Петля и камень в зеленой траве. Евангелие от палача - Вайнер Аркадий Александрович
Потому что Минька, слыхом не слыхавший о Ницше, был настоящим сверхчеловеком. По ту сторону добра и зла. И говорил он, как Заратустра:
– Сними пенсню́, с-сыка, – говорил он доктору Розенбауму, ассистенту академика Моисея Когана. И ширял его под ребра своим знаменитым брелоком-кастетом – бронзовым человечком с огромным острым членом, торчащим между сжатыми Минькиными пальцами.
– У тебя же вид один чего стоит, вонючий ты Разъебаум, – убеждал он доктора. – Ты бы взглянул на себя со стороны: харкнуть тебе в рожу охота! Ну скажи сам, зачем тебе эта пенсня и бороденка с пейсами? На Троцкого, на учителя своего, хочешь быть похожим? Ну скажи мне по совести, почему ты, с-сыка продажная, не хотел быть похожим на товарища Молотова? Или на Клима Ворошилова? Эх ты, Разъебаум противный…

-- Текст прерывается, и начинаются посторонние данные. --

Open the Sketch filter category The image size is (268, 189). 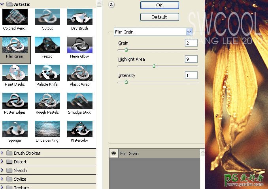[x=3, y=170]
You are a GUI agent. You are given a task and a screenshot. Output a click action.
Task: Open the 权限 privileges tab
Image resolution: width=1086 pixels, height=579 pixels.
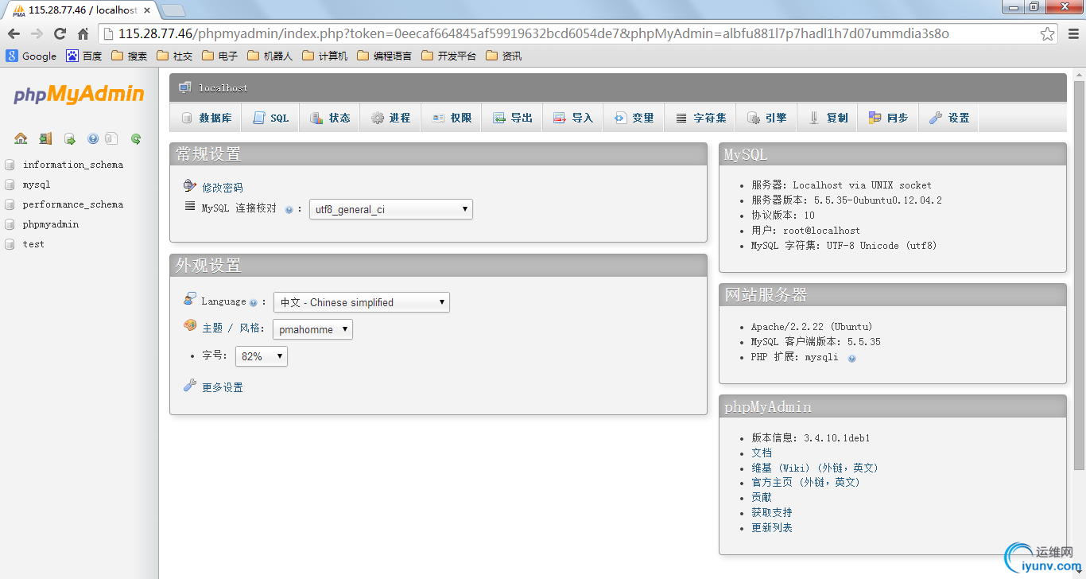tap(452, 118)
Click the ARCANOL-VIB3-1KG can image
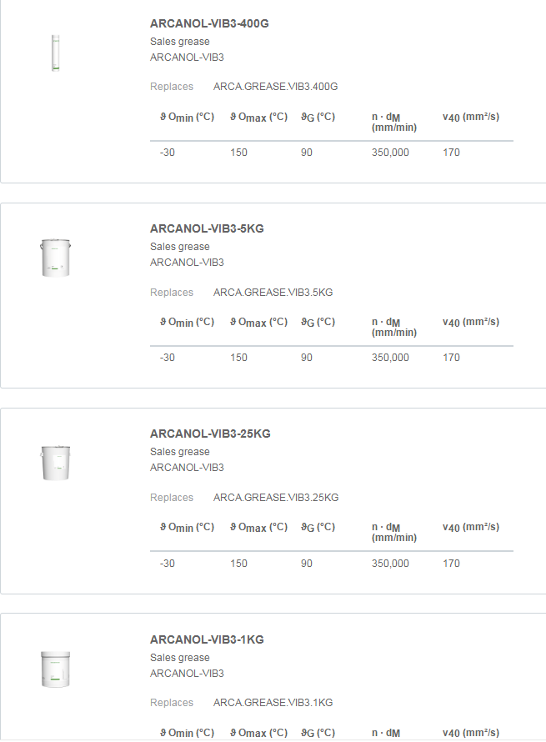Viewport: 546px width, 742px height. 55,669
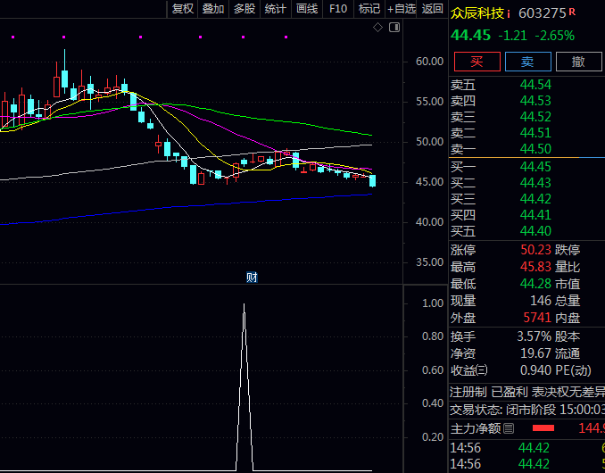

Противный Розенбаум, которому хотелось в рожу харкнуть, протяжно икал, и на лице его была невыразимая тоска от невозможности стать похожим на товарища Молотова. Как физиолог-материалист Розенбаум догадывался, что эта идея ненаучная, практически так же неосуществимая, как намерение сделать какаду похожим на поросенка. Но как еврей-идеалист он надеялся, что, может быть, в шестой день творения Саваоф, по-ихнему Иегова, не навсегда разделил все живое на классы, роды и виды, и если удастся, то доктор еще докажет Миньке свою готовность и свое стремление стать даже внешне похожим на товарища Ворошилова.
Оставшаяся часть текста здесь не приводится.